It is the first time in history that brands alone, not the product or service a company produces but its mission and cultural impact, have the ability to fulfill a universal human need. The digital revolution has caused a disruption, a huge behavioral shift creating a heavily fragmented audience and allowing brands to play a new, key, leading role.
More possibilities than ever
Untethered as we are from our physical existence, able to access tons of information and communicate with almost anyone on the planet, we are gradually losing our sense of belonging.
As we embrace the new endless possibilities Internet has created, we are exposed to a new reality where we find ourselves culturally boundless. Until now, it has been our family, our friends, the city we grew up in, our neighborhood, or even our workspace that have helped us develop our identity, shape character, and embrace a system of values.
But in the intangible digital world where we blend in with billions of other people from around the world, it is hard to isolate a group that shares a distinct identity.
How have consumer behaviors changed?
The behavioral change caused by the digital revolution is undeniable and has been documented by the IBM iX global qualitative study conducted by IPOS, revealing that because of this “perfect storm of cultural influences that is eroding our sense of belonging” we tend to develop a new relationship with brands.
Consumers around the world may be more distracted than ever (exposed to an average of 10,000 brand messages per day), but the majority are willing (55% of them) to pay more just for a better customer experience, not the actual product or service but the experience. Consumers tend to identify themselves in relation to the brands they choose more than ever before. As the study mentioned above, if they were countries, Apple and Amazon would be the 2 biggest ones right now, not because of their wealth but because their brands produce the strongest sense of belonging to their customers.

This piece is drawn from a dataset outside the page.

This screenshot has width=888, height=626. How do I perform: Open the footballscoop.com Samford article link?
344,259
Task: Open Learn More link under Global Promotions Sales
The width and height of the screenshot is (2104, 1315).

Are brands going to fulfill our need to belong in a globalized and fully fragmented digital new world? How attached will you be to your native country, to your family, or the city in which you live in the future compared to major brands? How upset would you be if Netflix had to shut down today compared to changing neighborhoods, for example?
How should brands adapt?
As big parts of our lives, like work, communication, and entertainment, move to the digital world we tend to have more experiences on the web rather than the physical world. Brands are the touchstone of the digital experience.
This way businesses, through the customer experience they design, are able to create very strong bonds with the users, bypassing the conventional offline experience influencers. As our lives become more and more digital every day, key digital players gain the power to prove themselves superior to any other offline cultural group, no matter how well-established it used to be.
It isn’t a simple task to become so influential though. “Brand Belonging” requires clear and compelling brand purpose and business objectives as a foundation. It also involves continuous strategic choice-making in the context of business and brand objectives. Brands need to select key drivers, define a differentiating play and most importantly put customers’ needs as their first priority.
The IBM iX study finds extra reasons that have caused a belonging deficit. Increasing isolation, erosion of trust, economic inequality, political polarisation, and mass migration are among them. No wonder the need to have a cultural reference in the digital world has created a huge business opportunity with proven business returns. Are corporations able to take such a responsibility? Customers have higher than ever ethical expectations.